Fitch Ratings, Moody's and Standard & Poor’s cited LIPA’s improved financial metrics and controls, including a policy of keeping more cash on hand to fund operations, and reduced regulatory interference in upgrading the authority’s debt, which had traditionally been among the lowest-rated among national public utilities. All three rated LIPA’s outlook as “stable.”
Fitch, in a report issued Friday, cited LIPA’s “more robust operating cash flow” and a debt level that remains “nearly unchanged” at a little more than $8 billion in increasing its rating to A from A-minus. New debt issues were also rated A.
“LIPA’s very strong service area and its more disciplined approach to rate setting should sustain the authority’s very strong revenue defensibility and overall performance even through a period of moderate stress, further supporting its financial profile and the final rating,” Fitch said.
Fitch also cited LIPA’s “ongoing efforts to moderate costs and overall operating risk.”
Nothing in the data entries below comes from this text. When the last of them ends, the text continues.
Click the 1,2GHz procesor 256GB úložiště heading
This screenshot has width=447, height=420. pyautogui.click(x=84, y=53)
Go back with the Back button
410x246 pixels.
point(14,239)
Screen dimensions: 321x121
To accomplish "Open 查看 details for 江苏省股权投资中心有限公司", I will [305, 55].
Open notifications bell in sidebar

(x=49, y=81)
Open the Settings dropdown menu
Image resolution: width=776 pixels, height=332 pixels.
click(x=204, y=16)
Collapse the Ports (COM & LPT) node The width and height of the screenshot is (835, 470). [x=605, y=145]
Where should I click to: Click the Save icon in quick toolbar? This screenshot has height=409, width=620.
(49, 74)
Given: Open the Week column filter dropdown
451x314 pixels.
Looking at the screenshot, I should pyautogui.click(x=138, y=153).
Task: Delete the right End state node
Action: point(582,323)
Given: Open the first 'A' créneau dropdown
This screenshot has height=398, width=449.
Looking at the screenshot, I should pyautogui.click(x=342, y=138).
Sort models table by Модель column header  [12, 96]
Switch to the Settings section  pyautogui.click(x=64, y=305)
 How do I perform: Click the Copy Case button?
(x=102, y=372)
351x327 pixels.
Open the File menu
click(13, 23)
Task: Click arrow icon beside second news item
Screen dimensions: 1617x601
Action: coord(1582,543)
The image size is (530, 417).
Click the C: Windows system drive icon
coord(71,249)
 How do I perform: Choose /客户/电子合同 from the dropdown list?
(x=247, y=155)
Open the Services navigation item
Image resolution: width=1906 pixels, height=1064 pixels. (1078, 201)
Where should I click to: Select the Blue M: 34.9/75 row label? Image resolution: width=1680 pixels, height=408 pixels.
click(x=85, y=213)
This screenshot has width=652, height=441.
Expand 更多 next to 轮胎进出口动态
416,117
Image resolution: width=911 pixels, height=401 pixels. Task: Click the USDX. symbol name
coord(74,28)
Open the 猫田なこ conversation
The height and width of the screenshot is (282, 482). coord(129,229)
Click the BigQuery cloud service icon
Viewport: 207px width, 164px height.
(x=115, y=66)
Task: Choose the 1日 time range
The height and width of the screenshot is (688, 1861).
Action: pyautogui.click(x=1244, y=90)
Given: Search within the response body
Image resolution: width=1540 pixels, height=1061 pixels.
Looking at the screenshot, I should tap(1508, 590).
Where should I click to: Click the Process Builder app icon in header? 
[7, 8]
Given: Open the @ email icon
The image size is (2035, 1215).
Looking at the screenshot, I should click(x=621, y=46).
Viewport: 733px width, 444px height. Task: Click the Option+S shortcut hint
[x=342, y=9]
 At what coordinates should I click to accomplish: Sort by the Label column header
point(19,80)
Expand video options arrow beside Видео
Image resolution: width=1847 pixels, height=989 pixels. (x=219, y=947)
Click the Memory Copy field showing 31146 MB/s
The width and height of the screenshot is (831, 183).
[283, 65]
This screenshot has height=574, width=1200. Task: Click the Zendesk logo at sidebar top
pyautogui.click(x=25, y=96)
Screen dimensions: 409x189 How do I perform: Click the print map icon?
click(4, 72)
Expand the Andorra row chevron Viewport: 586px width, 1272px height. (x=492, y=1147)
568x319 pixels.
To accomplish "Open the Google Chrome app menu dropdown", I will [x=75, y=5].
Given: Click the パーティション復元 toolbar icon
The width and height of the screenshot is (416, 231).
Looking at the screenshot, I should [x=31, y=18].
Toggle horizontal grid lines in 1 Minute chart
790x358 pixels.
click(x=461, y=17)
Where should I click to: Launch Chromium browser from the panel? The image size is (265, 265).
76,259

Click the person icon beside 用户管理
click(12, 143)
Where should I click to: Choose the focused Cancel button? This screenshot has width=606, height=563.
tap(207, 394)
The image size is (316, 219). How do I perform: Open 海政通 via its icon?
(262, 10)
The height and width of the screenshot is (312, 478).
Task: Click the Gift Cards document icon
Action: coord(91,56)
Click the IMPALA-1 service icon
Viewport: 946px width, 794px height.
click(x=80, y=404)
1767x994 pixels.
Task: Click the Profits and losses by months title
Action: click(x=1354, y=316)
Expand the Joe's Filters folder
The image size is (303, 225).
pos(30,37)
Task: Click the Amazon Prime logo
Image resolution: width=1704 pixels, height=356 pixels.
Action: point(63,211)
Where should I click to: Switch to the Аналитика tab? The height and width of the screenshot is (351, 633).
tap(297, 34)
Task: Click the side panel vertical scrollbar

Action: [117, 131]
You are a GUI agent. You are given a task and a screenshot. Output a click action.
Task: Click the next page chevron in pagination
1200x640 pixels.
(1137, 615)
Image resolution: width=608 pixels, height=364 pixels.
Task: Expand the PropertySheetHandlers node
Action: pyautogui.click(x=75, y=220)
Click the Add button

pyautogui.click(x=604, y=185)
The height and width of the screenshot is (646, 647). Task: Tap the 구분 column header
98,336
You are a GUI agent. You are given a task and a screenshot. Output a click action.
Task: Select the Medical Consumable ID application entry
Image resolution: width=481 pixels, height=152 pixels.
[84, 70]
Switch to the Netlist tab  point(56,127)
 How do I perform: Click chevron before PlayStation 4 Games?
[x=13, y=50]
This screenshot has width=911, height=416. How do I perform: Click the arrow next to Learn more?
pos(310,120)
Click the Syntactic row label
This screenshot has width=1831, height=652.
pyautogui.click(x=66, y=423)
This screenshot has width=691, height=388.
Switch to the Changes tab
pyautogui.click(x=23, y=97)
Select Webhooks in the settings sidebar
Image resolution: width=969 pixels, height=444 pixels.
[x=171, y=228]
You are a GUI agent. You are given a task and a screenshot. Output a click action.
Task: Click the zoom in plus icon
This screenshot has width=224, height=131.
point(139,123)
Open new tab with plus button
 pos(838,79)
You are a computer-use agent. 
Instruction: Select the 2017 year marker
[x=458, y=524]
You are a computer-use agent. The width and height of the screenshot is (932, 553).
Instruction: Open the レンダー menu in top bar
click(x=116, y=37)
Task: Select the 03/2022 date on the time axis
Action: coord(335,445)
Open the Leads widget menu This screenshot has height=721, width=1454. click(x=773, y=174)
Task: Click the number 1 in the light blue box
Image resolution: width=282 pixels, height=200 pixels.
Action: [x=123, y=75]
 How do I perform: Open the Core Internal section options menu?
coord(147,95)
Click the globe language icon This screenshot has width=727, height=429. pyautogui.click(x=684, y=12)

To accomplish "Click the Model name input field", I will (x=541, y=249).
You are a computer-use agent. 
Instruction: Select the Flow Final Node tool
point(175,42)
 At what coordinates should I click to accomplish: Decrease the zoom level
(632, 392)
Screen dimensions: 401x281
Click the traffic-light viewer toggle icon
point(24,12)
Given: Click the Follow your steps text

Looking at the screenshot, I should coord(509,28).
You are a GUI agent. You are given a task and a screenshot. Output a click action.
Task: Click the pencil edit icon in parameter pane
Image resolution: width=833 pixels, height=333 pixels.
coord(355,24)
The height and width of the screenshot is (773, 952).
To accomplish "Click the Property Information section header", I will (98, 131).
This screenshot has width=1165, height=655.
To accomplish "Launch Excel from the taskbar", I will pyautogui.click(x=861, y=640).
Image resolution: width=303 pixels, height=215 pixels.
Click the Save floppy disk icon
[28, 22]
LIPA chief executive Tom Falcone, a former Morgan Stanley banker who has led LIPA's financial overhaul since starting with the utility in January 2014, said the upgrades put LIPA "in the pack" with other large public utilities.
“We have a plan to bring our debt burden in line with utility averages by the mid-2020s and with the highest rating in our history, we’re well on the way," he said Friday.
Fitch also likes that LIPA isn’t directly regulated by the state Public Service Commission. Instead, LIPA must submit to “review and recommend” rate scrutiny by the Department of Public Service, which in 2015 recommended a 26.4 percent reduction of LIPA’s requested rates but also allowed the authority to implement “several rate adjustment mechanisms to offset variability in some of LIPA's largest expense items," including debt service and storm damage. Those mechanisms allow LIPA to raise or reduce rates to recoup those expenses. Fitch also notes that LIPA isn’t expected to propose another rate increase above the triggering 2.5 percent point “through 2021.”
Moody's, which upgraded LIPA from A3 to A2, cited the "continued improvement in LIPA's financial performance" and the strength of the economics of Long Island. It also cited "improved levels of operating performance and customer satisfaction" but said it doesn't expect LIPA to receive another upgrade "in the foreseeable future."
S&P in its report Friday also upgraded LIPA’s rating to A with a stable outlook, citing the increased cash reserves that “require moderate rate increase” and the “extremely strong fundamentals” of LIPA’s service territory.
Those positives more than offset S&P’s concern over “projections that include adding almost $1.5 billion of debt over five years and the financial stress the utility might face as it complies with New York State's ambitious plans to decarbonize the electric sector.”
Falcone noted that LIPA will have paid off around $1 billion of debt over those same five years.
Still, S&P said, “We view this highly leveraged utility’s financial profile as strong.”
That’s based on LIPA’s “ability to serve customers from a diverse mix” of power sources, including local plants, off-island cables and local renewable energy.
With more than $952 million of cash and investments at last year’s end and $345 million in credit line available to LIPA, S&P said it considers LIPA’s liquidity to be “very strong.” But tempering that position, S&P said, “are debt and liabilities that translate into a highly vulnerable posture.”